The withdrawal option could be allowed in non-presidential elections too,
if reasonable
candidates are
deterred from competing
out of fear of worsening the outcome (which may
happen since IIA
cannot always be satisfied), or to provide a second line of defense against
order reversal
voting strategy
(the first line of defense being the minimal defense deterrent
strategy mentioned above).
For elections with
more than one winner (multimember districts, city council, school board)
and assuming proportional representation voting methods are undesired, MAM can be extended
into a multiwinner method by electing the highest candidates in the social ordering inferable from
the
affirmed majorities.
For voting
on citizens' initiatives and other public ballot propositions, MAM can replace the
Yes/No voting method. Then conflicting
initiatives could be placed on the ballot without imposing
the common strategy dilemma that a more-preferred proposition
can be defeated if some of its
supporters also approve a compromise proposition. Perhaps more
important, society would
elicit potentially valuable information about voters' preferences.
For voting within
assemblies on proposals
and amendments, MAM can replace the
agenda
voting method (also called successive pairwise
elimination) recommended by Robert's Rules of
Order. Instead, alternatives could be added to the ballot anytime in any
order, and the
number
of rounds of voting would be determined by letting each voter include a special
alternative,
"continue voting," in her ranking which, whenever it wins a round, causes there to be at least
one more
round.
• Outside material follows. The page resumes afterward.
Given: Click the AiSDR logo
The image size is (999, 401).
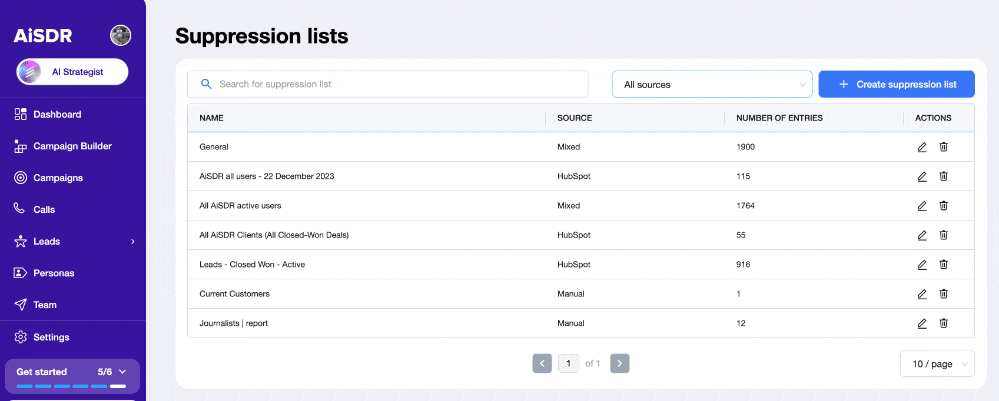Looking at the screenshot, I should (43, 36).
Using MAM instead of agenda voting would eliminate opportunities for
chairmen to manipulate outcomes by controlling the
agenda order, and appropriately sensitize
outcomes to the sizes of majorities.
To meet any desired
supermajority requirements that may be desired to protect a status
quo,
such as the common 2/3 or 3/4 requirement to amend a charter or constitution, a rule
can
be
added to MAM to keep the status quo when it is not second in any
"large" affirmed majority.
References
1. Arrow KJ (1963): Social Choice and Individual Values. Yale University Press.
2. Baker KM
(1975): Condorcet: From Natural Philosophy to Social
Mathematics.
Chicago University Press, p.240.
3. Campbell DE, Kelly J
(2000): Information and Preference Aggregation. Social
Choice
and Welfare, 17: 3-24.
4. Condorcet (1785): Essai
sur l'application de l'analyse à la probabilité des décisions
rendues à la pluralité des voix. Paris.
5. Hild M (2001): Lecture notes on Arrow's
theorem for SES/Pl 169
("Who Gets The
Kidney?"), spring term 2001, California Institute of Technology.
6. McKelvey R (2000): Social Choice (draft). California Institute of Technology.
7. Ossipoff M (1996): various messages in
the email list election-methods-list@eskimo.com
(archived and searchable on the www).
8. Plott CR (1976): Axiomatic Social
Choice Theory: An Overview and Interpretation.
American Journal of Political Science, XX, 3, August 1976, 511-596.
9. Tideman TN (1987): Independence of Clones as a Criterion for Voting
Rules. Social
Choice and Welfare, 4: 185-206.
10. Young HP (__): Equity In Theory and Practice. Princeton University Press, pp.38-40.
11. Young HP (1995): ___. Journal of Economic
Perspectives - Winter1995 Symposium
on Voting Methods.
___ (1995): (interpretation of Condorcet
as Ranked Pairs) ___. Journal of Economic
Perspectives - Winter1995 Symposium on Voting Methods.